An exact transcription of all the data is the expected reply.

Entries provided:

--- START ---

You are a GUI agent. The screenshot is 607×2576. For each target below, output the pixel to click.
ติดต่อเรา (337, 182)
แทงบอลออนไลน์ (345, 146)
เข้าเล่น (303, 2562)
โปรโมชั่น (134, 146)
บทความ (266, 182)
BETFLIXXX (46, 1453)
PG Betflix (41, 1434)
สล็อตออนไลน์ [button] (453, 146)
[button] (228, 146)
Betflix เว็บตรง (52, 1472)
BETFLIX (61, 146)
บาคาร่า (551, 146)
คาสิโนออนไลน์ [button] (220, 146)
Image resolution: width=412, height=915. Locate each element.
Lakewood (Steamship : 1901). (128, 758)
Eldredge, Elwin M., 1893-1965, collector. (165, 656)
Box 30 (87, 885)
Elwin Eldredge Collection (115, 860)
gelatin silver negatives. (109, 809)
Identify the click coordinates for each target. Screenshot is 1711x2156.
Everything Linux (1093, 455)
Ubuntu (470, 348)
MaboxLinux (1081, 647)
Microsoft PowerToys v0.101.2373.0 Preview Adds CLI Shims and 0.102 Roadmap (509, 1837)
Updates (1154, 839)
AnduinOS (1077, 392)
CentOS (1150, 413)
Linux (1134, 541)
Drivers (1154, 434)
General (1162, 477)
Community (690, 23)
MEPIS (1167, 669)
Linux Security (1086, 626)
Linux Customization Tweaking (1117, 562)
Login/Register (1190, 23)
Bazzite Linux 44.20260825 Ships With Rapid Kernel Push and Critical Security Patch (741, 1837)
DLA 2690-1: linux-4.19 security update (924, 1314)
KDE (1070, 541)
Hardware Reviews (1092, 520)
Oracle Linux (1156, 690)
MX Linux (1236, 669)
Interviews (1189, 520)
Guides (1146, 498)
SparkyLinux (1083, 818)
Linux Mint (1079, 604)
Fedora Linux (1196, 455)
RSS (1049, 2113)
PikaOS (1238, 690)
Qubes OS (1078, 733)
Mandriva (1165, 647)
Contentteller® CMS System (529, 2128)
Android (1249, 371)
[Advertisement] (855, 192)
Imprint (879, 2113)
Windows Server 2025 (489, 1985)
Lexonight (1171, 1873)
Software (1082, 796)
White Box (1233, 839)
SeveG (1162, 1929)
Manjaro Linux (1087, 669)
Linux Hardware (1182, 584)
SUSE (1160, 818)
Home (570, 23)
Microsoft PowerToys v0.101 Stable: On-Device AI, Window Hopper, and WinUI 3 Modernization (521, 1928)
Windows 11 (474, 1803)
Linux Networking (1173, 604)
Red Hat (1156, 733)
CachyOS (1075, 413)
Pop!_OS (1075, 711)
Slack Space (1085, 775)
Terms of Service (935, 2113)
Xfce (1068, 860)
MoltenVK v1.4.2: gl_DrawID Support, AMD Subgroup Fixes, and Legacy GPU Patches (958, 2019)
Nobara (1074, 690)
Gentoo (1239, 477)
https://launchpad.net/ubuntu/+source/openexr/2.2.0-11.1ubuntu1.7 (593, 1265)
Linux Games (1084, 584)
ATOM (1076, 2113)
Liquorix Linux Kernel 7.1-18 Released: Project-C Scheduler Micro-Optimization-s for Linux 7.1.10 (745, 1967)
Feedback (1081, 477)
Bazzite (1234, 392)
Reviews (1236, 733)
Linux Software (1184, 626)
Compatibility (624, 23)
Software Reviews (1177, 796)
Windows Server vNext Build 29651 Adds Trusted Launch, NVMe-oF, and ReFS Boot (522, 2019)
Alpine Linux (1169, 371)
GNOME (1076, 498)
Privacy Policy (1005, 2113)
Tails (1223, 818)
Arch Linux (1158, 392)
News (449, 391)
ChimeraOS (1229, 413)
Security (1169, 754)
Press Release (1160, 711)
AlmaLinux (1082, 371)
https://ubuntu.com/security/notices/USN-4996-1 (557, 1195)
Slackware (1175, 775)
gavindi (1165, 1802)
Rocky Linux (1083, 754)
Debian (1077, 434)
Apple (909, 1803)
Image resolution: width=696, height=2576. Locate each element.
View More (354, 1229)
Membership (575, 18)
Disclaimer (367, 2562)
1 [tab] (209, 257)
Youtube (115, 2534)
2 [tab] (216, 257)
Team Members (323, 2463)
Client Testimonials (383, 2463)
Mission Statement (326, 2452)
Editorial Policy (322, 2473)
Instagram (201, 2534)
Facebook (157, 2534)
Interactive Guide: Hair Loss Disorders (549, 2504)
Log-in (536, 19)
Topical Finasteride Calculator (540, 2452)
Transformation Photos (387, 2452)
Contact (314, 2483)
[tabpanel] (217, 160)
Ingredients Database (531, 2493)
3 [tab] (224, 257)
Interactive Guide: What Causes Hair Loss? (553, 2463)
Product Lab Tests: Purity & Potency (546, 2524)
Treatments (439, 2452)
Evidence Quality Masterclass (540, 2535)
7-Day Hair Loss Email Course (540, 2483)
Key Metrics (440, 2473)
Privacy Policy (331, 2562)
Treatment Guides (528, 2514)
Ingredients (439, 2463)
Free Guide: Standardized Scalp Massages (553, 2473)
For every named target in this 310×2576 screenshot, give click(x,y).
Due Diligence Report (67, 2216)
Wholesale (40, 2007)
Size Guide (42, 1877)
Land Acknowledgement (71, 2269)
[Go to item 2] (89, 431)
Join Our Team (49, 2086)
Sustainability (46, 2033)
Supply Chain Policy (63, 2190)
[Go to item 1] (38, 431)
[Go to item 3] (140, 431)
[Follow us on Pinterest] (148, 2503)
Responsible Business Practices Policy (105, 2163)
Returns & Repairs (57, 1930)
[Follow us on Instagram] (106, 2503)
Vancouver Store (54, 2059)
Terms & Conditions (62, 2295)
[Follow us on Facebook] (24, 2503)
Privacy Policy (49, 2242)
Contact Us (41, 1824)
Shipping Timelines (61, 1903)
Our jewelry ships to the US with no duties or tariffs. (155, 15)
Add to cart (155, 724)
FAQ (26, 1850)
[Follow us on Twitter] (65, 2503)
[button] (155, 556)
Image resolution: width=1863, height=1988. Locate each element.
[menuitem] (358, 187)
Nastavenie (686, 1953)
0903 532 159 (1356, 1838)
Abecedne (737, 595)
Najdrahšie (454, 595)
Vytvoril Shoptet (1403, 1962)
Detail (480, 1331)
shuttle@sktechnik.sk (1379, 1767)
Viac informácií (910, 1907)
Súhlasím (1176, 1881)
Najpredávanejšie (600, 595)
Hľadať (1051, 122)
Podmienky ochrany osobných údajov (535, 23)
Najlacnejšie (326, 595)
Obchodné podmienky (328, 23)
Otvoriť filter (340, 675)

--- END ---

Solution to this problem:
You are a GUI agent. The screenshot is 607×2576. For each target below, output the pixel to click.
ติดต่อเรา (337, 182)
แทงบอลออนไลน์ (345, 146)
เข้าเล่น (303, 2562)
โปรโมชั่น (134, 146)
บทความ (266, 182)
BETFLIXXX (46, 1453)
PG Betflix (41, 1434)
สล็อตออนไลน์ [button] (453, 146)
[button] (228, 146)
Betflix เว็บตรง (52, 1472)
BETFLIX (61, 146)
บาคาร่า (551, 146)
คาสิโนออนไลน์ [button] (220, 146)
Image resolution: width=412, height=915. Locate each element.
Lakewood (Steamship : 1901). (128, 758)
Eldredge, Elwin M., 1893-1965, collector. (165, 656)
Box 30 (87, 885)
Elwin Eldredge Collection (115, 860)
gelatin silver negatives. (109, 809)
Identify the click coordinates for each target. Screenshot is 1711x2156.
Everything Linux (1093, 455)
Ubuntu (470, 348)
MaboxLinux (1081, 647)
Microsoft PowerToys v0.101.2373.0 Preview Adds CLI Shims and 0.102 Roadmap (509, 1837)
Updates (1154, 839)
AnduinOS (1077, 392)
CentOS (1150, 413)
Linux (1134, 541)
Drivers (1154, 434)
General (1162, 477)
Community (690, 23)
MEPIS (1167, 669)
Linux Security (1086, 626)
Linux Customization Tweaking (1117, 562)
Login/Register (1190, 23)
Bazzite Linux 44.20260825 Ships With Rapid Kernel Push and Critical Security Patch (741, 1837)
DLA 2690-1: linux-4.19 security update (924, 1314)
KDE (1070, 541)
Hardware Reviews (1092, 520)
Oracle Linux (1156, 690)
MX Linux (1236, 669)
Interviews (1189, 520)
Guides (1146, 498)
SparkyLinux (1083, 818)
Linux Mint (1079, 604)
Fedora Linux (1196, 455)
RSS (1049, 2113)
PikaOS (1238, 690)
Qubes OS (1078, 733)
Mandriva (1165, 647)
Contentteller® CMS System (529, 2128)
Android (1249, 371)
[Advertisement] (855, 192)
Imprint (879, 2113)
Windows Server 2025 (489, 1985)
Lexonight (1171, 1873)
Software (1082, 796)
White Box (1233, 839)
SeveG (1162, 1929)
Manjaro Linux (1087, 669)
Linux Hardware (1182, 584)
SUSE (1160, 818)
Home (570, 23)
Microsoft PowerToys v0.101 Stable: On-Device AI, Window Hopper, and WinUI 3 Modernization (521, 1928)
Windows 11 (474, 1803)
Linux Networking (1173, 604)
Red Hat (1156, 733)
CachyOS (1075, 413)
Pop!_OS (1075, 711)
Slack Space (1085, 775)
Terms of Service (935, 2113)
Xfce (1068, 860)
MoltenVK v1.4.2: gl_DrawID Support, AMD Subgroup Fixes, and Legacy GPU Patches (958, 2019)
Nobara (1074, 690)
Gentoo (1239, 477)
https://launchpad.net/ubuntu/+source/openexr/2.2.0-11.1ubuntu1.7 (593, 1265)
Linux Games (1084, 584)
ATOM (1076, 2113)
Liquorix Linux Kernel 7.1-18 Released: Project-C Scheduler Micro-Optimization-s for Linux 7.1.10 (745, 1967)
Feedback (1081, 477)
Bazzite (1234, 392)
Reviews (1236, 733)
Linux Software (1184, 626)
Compatibility (624, 23)
Software Reviews (1177, 796)
Windows Server vNext Build 29651 Adds Trusted Launch, NVMe-oF, and ReFS Boot (522, 2019)
Alpine Linux (1169, 371)
GNOME (1076, 498)
Privacy Policy (1005, 2113)
Tails (1223, 818)
Arch Linux (1158, 392)
News (449, 391)
ChimeraOS (1229, 413)
Security (1169, 754)
Press Release (1160, 711)
AlmaLinux (1082, 371)
https://ubuntu.com/security/notices/USN-4996-1 (557, 1195)
Slackware (1175, 775)
gavindi (1165, 1802)
Rocky Linux (1083, 754)
Debian (1077, 434)
Apple (909, 1803)
Image resolution: width=696, height=2576. Locate each element.
View More (354, 1229)
Membership (575, 18)
Disclaimer (367, 2562)
1 [tab] (209, 257)
Youtube (115, 2534)
2 [tab] (216, 257)
Team Members (323, 2463)
Client Testimonials (383, 2463)
Mission Statement (326, 2452)
Editorial Policy (322, 2473)
Instagram (201, 2534)
Facebook (157, 2534)
Interactive Guide: Hair Loss Disorders (549, 2504)
Log-in (536, 19)
Topical Finasteride Calculator (540, 2452)
Transformation Photos (387, 2452)
Contact (314, 2483)
[tabpanel] (217, 160)
Ingredients Database (531, 2493)
3 [tab] (224, 257)
Interactive Guide: What Causes Hair Loss? (553, 2463)
Product Lab Tests: Purity & Potency (546, 2524)
Treatments (439, 2452)
Evidence Quality Masterclass (540, 2535)
7-Day Hair Loss Email Course (540, 2483)
Key Metrics (440, 2473)
Privacy Policy (331, 2562)
Treatment Guides (528, 2514)
Ingredients (439, 2463)
Free Guide: Standardized Scalp Massages (553, 2473)
For every named target in this 310×2576 screenshot, give click(x,y).
Due Diligence Report (67, 2216)
Wholesale (40, 2007)
Size Guide (42, 1877)
Land Acknowledgement (71, 2269)
[Go to item 2] (89, 431)
Join Our Team (49, 2086)
Sustainability (46, 2033)
Supply Chain Policy (63, 2190)
[Go to item 1] (38, 431)
[Go to item 3] (140, 431)
[Follow us on Pinterest] (148, 2503)
Responsible Business Practices Policy (105, 2163)
Returns & Repairs (57, 1930)
[Follow us on Instagram] (106, 2503)
Vancouver Store (54, 2059)
Terms & Conditions (62, 2295)
[Follow us on Facebook] (24, 2503)
Privacy Policy (49, 2242)
Contact Us (41, 1824)
Shipping Timelines (61, 1903)
Our jewelry ships to the US with no duties or tariffs. (155, 15)
Add to cart (155, 724)
FAQ (26, 1850)
[Follow us on Twitter] (65, 2503)
[button] (155, 556)
Image resolution: width=1863, height=1988. Locate each element.
[menuitem] (358, 187)
Nastavenie (686, 1953)
0903 532 159 (1356, 1838)
Abecedne (737, 595)
Najdrahšie (454, 595)
Vytvoril Shoptet (1403, 1962)
Detail (480, 1331)
shuttle@sktechnik.sk (1379, 1767)
Viac informácií (910, 1907)
Súhlasím (1176, 1881)
Najpredávanejšie (600, 595)
Hľadať (1051, 122)
Podmienky ochrany osobných údajov (535, 23)
Najlacnejšie (326, 595)
Obchodné podmienky (328, 23)
Otvoriť filter (340, 675)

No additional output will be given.